What is your dwell at idle, 1500, 2000, 3000?


----------



## steve491 (Nov 20, 2019)

O52 said:


> What is your dwell at idle, 1500, 2000, 3000?


Good question. When I first woke this engine up with a little ATF in the oil to get the lifters working it was idling at 800rpm, base timing at around 8TDC, stock manifolds and a Y-pipe from a '66, and a mixture or 91 octane with an additive for octane and a lead additive it was 30 degrees dwell. Plus, I had the vacuum advance ported. Now I have it running on 110 Renegade with Ram Air manifolds with duals and advance on manifold vacuum, base timing still at around 8, total advance is about 38 and it took a while to get there.
I'm checking the plugs now to see if one cylinder is any different than another, but checking the dwell again is a good point.


----------



## geeteeohguy (Feb 2, 2008)

Put a vacuum gauge on it and look at the needle. Should be steady at idle. If not, could be a burnt valve. Also, you may want to pull the spark leads one at a time to check for a dead cylinder at idle speed. You could have an open ignition wire. These big V8's will run smooth with a dead hole over 2,000 rpm and run strong. But a miss at idle/cruise indicates an issue. You can also go to the back of the car and listen to each exhaust pipe. If you have a slight popping or hiccup on one side, that's the bank of cylinders to check out for an issue. Could be: burnt/tight valve, bad plug, open plug wire, or vacuum leak. Could also have carbon tracked distributor cap causing arcing, but this would be felt at high speeds as well. Keep us posted.


----------



## Lemans guy (Oct 14, 2014)

Agree with GeeTeeOhh Guy, Pull those plugs too,.. look at the gaps, look for tracking….loose spark plug wires or bad wire, cracked distributor cap, or one bad cap terminal.


----------



## ponchonlefty (8 mo ago)

maybe wait till dark and look for misfire. a compression check would be a good idea. had an olds that had a small shake to it.drove it like that for years. i did the tune up,carb, timming adjustments. i finally checked compression had i think it was 3 cylinders that were a little low. turns out it needed the valves seated. they were leaking a little.


----------



## steve491 (Nov 20, 2019)

Thanks for all the replies. I checked all the plugs and wires and they all seemed to be on the lean side. Points distributor was within spec for dwell, and the coil was a cheap replacement. With this being said I focused a little more on fuel. The carb is a Holley 4165 spreadbore "economy" replacement for a big block chevy in the 70s.
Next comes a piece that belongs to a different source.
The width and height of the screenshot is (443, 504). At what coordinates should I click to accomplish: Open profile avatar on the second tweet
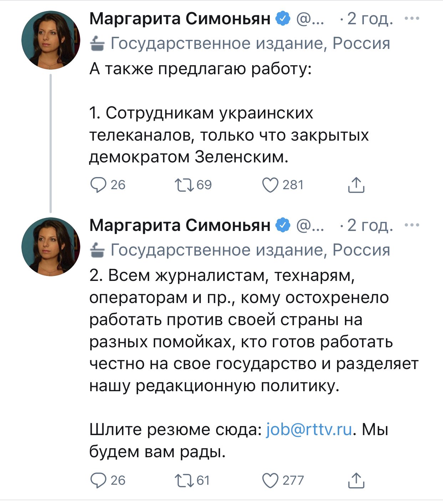[50, 247]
I rebuilt it to original a year ago, but original was "economy". Primary jets were 60, which I think is too small. After an inspection there was a piece of shop rag fuzz in the idle circuit (that's HUGE). Cleaned the carb out again and changed the primary jets to 67 (I know that's a jump) and it runs great under 2000! It might be a little rich now, duh, but this old car really likes the road now. Took it out for a test drive today and rolled into the secondaries (83) in second and it broke the tires loose.


----------



## geeteeohguy (Feb 2, 2008)

Excellent! I learned about 30 years ago NEVER to use shop rags on anything like a carb, auto trans, or engine when a co-worker burnt up a trans he had just rebuilt in a customer car. Pulled the pan and there was nothing but bits of red fuzz everywhere and it plugged up all the oil passages in the valve body and fried the trans. Brake cleaner and compressed air is your friend!


----------



## steve491 (Nov 20, 2019)

geeteeohguy said:


> Excellent! I learned about 30 years ago NEVER to use shop rags on anything like a carb, auto trans, or engine when a co-worker burnt up a trans he had just rebuilt in a customer car. Pulled the pan and there was nothing but bits of red fuzz everywhere and it plugged up all the oil passages in the valve body and fried the trans. Brake cleaner and compressed air is your friend!
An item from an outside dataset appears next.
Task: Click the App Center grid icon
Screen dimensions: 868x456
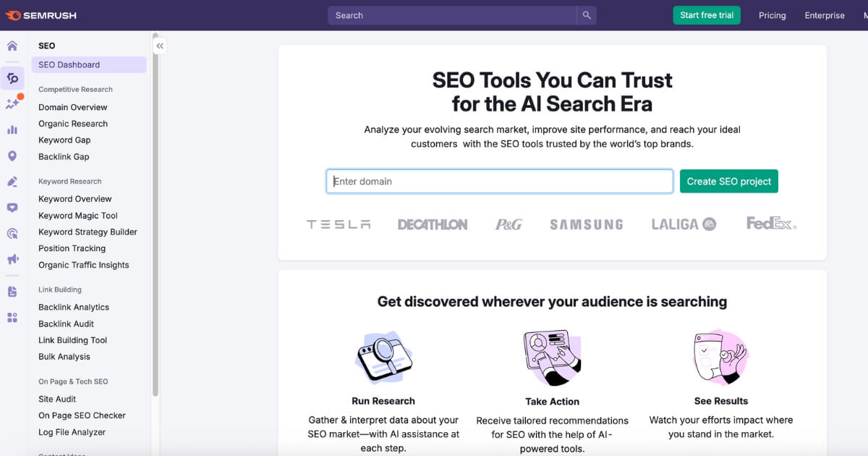Action: point(12,318)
I know. I know. I always use carb cleaner/brake clean and compressed air, small pipe cleaners and wires for the small holes, plus an air nozzle with a rubber tip to blow passages out. You can actually tell from the air sound comparing the left side to the right side if the passages are symmetrical. Smaller carbs like lawnmowers and weed eaters that have limited access to the tiny ports I use an ultrasonic cleaner.
During assembly I always use plenty of WD-40 and I guess, for some reason, I wiped the metering block with a freakin shop rag.
Even though that screwed up half of the idle circuit I think the jet change made a huge difference.
Either way it seems to run very well now.


----------